1. I derived the closed form wirtinger gradient and hessian matrix for f(A), but it seems that Manopt does not support wirtinger gradient and hessian.
2. Another way to tackle this manifold problem is to let A_{ij}=e^{i\theta_{ij}} and then solve the unconstrained problem over \Theta=[\theta_{ij}]. I wonder if solving the manifold optimization directly will have some benefits compared with this parameterized method.
Thanks for your reply. The background of my problem is to decompose a given matrix P into two matrices A and D, where each element of A should satisfy the unit modulus constraint |A_{ij}|=1. Then the problem can be formulated as
min_{A\in M,D} ||P-AD||_{F}^2
Given a full column rank A, this problem is a least square problem and the optimal solution D_{opt}=(A^*A)^{-1}A^*P. Inserting D_{opt} into the original problem we obtain
min_{A\in M} ||P-A(A^*A)^{-1}A^*P||_{F}^2
which is the problem I'm working on. This reformulation can reduce the optimization variables from (A,D) to A, so I expect that the number of saddle points is also reduced.
Could you give me some hints why you prefer to go with the complex circle approach than the parameterization method? Does the parameterized problem have more stationary points than the un-parameterized version?

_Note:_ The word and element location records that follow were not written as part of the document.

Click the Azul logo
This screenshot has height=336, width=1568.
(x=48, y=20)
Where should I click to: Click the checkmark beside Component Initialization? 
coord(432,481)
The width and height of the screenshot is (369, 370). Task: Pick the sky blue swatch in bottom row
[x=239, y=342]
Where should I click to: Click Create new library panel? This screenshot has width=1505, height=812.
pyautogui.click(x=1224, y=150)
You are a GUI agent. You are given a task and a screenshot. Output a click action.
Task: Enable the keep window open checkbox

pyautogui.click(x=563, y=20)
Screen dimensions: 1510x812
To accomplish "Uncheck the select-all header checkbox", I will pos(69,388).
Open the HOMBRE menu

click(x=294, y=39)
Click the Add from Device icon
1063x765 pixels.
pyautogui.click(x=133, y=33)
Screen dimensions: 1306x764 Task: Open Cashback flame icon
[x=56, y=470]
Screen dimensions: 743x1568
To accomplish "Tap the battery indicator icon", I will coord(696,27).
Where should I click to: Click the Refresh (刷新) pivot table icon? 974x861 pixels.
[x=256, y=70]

Thanks. I tried an alternating minimization method to optimize A and D alternatively. The performance of this method is not bad, but I think there still has some space to improve the algorithm because sometimes this method will converge to a saddle point. I will try the method you provided later.
Best regards
juening
Thanks for sharing your thought. Indeed, I derived the gradient and Hessian matrix using the method you posted. The main problem is that I'm trying to seek an algorithm that can guarantee to converge to a local minimum. I read some papers on saddle-free algorithms, e.g, "Identifying and attacking the saddle point
problem in high-dimensional non-convex optimization". But it seems that these methods do not work on my problem. Since both Nicolas and you prefer to deal with the complex circle directly, I will try the trust region method on manifolds and see what happens.